Zimmytws/ Getty Images

But has the constitutionality of the Johnson Amendment actually been determined by the Supreme Court as it applies to religious organizations? The answer, unfortunately, is no. However, two U.S. Court of Appeals circuits have upheld the Amendment as constitutional in the past when applied to religious organizations. The first case, Christian Echoes Nat'l Ministry v. United States (1972), involved a nonprofit religious corporation contesting the revocation of its 501(c)(3) tax-exempt status by the IRS as punishment for violating the Johnson Amendment. Through various appeals and remands, the ultimate holding by the Tenth Circuit Court of Appeals was that the organization no longer qualified as a tax exempt organization under section 501(c)(3) of the tax code. As one argument against the revocation of their status, Christian Echoes argued the Johnson Amendment was unconstitutional and violated their right to free speech. However, the court held that “in light of the fact that tax exemption is a privilege, a matter of grace rather than right... the limitations contained in Section 501(c) (3) withholding exemption from nonprofit corporations do not deprive Christian Echoes of its constitutionally guaranteed right of free speech.” Christian Echoes Nat'l Ministry v. United States, 470 F.2d 849, 857 (10th Cir. 1972). The court therefore determined the taxpayer must refrain from these political activities to obtain “the privilege of exemption,” which Christian Echoes benefited from until their status was revoked.

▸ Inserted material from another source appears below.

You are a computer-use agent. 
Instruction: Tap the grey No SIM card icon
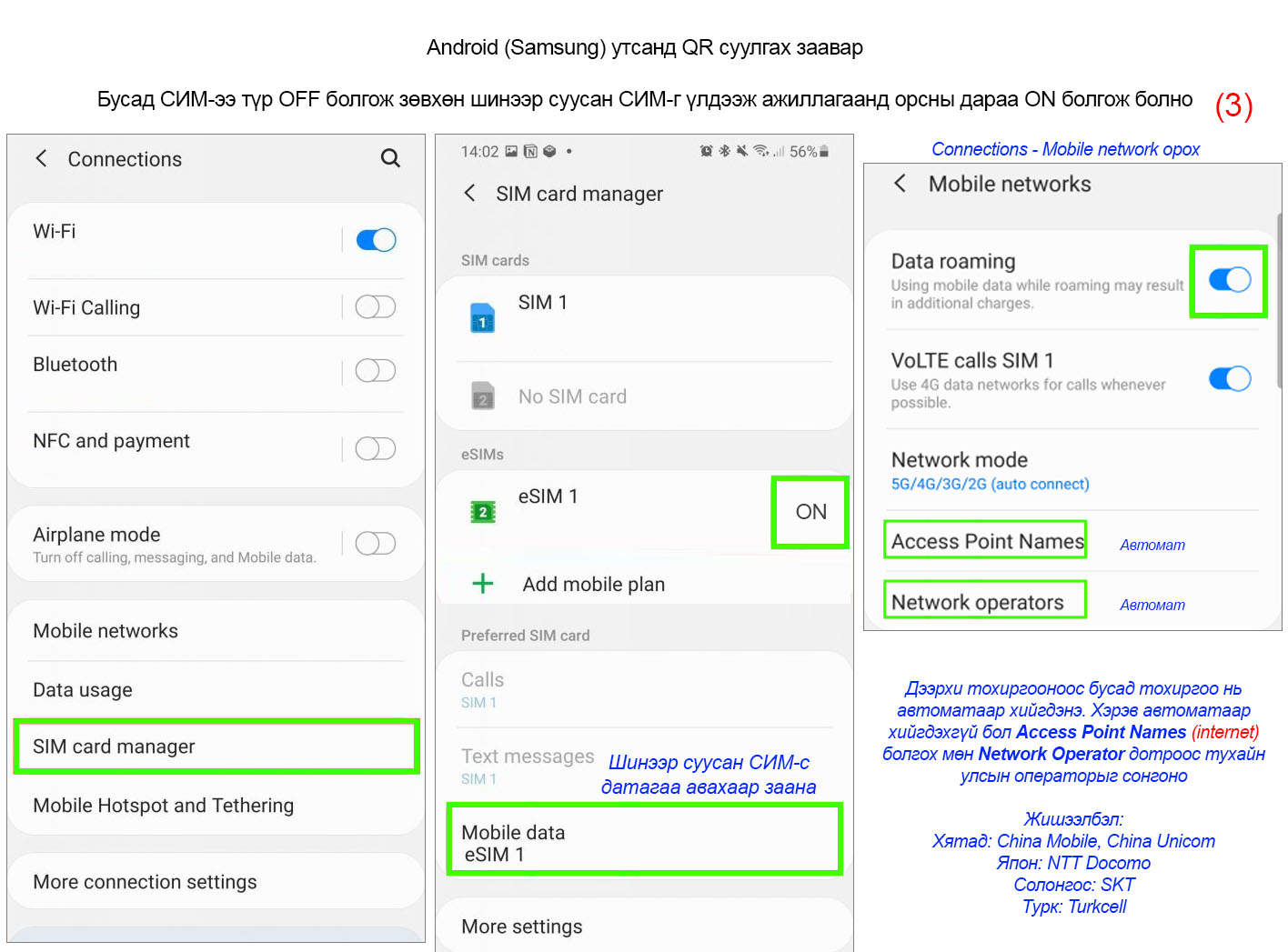coord(482,396)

The argument made by the court in Christian Echoes is very similar to the argument made by proponents of the Johnson Amendment, such as the Freedom From Religion Foundation, who argue because religious organizations benefit essentially from a government subsidy, in exchange for that subsidy they relinquish some of their rights. These rights can at any time be reclaimed, but at the cost of losing the subsidy, ultimately leaving the choice between the two up to individual organizations.

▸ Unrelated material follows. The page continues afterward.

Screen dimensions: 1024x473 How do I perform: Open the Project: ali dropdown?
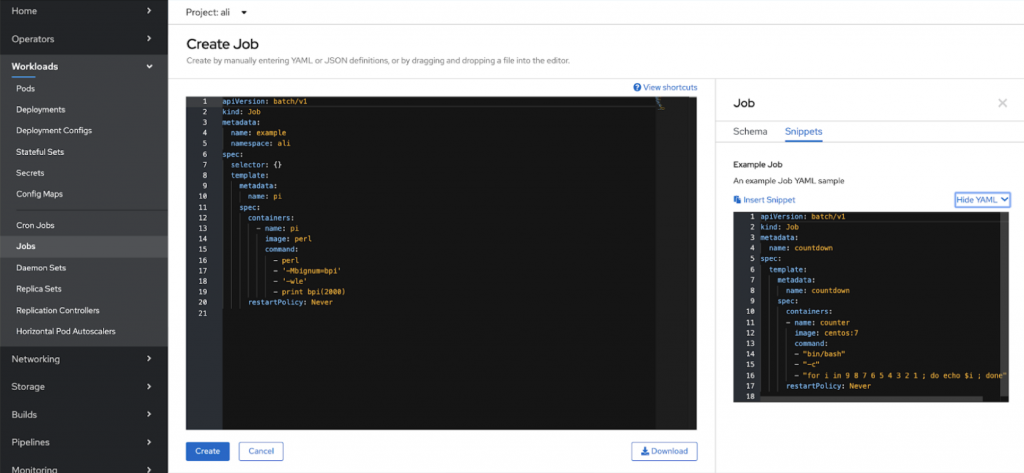click(217, 12)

The District of Columbia Circuit Court of Appeals has also taken up this issue more recently in Branch Ministries v. Rossotti (2000), regarding the constitutionality of the Johnson Amendment, but for violation of a different part of the First Amendment. In this case, a church had its tax-exempt status revoked for intervening in political campaigns, violating the Johnson Amendment. The church argued that revoking their tax-exempt status was a violation of the Free Exercise clause of the First Amendment, as in violating their right to freely exercise religion. To show the Free Exercise clause had been violated, the church had to establish their “free exercise right has been substantially burdened.” Branch Ministries v. Rossotti, 211 F.3d 137, 142 (2000). The court, however, held the Johnson Amendment did not violate the First Amendment because the church failed to establish that their free exercise right had been substantially burdened. Despite the claim by the church that by revoking their tax exempt status would threaten its very existence, the court determined this was overstated because the impact of revocation “is likely to be more symbolic than substantial,” because if they stop intervening in political campaigns they can regain their tax-exempt status, and even if they do not, “the revocation of the exemption does not convert bona fide donations into income taxable to the Church.” Therefore, the burden is not substantial enough to be considered a violation of the First Amendment. See, Branch Ministries, 211 F.3d at 142-143.

It seems currently that courts are finding the Johnson Amendment does not, in fact, violate the First Amendment. The Supreme Court has said in the past they believe tax benefits nonprofits are given are “a form of subsidy that is administered through the tax system,” which seems in line with the view of supporters of the Johnson Amendment and these two Court of Appeals cases. See, Regan v. Taxation with Representation, 461 U.S. 540, 544 (1983). They have not, however, delivered a decision on the constitutionality of the Johnson Amendment as it applies to religious organizations. Therefore, despite the Court of Appeals cases, the fight over this issue is unlikely to end until the Supreme Court formally rules on the Johnson Amendment as it applies to religious organizations once and for all.

Kate Lipman anticipates graduating from Boston University School of Law in May 2021.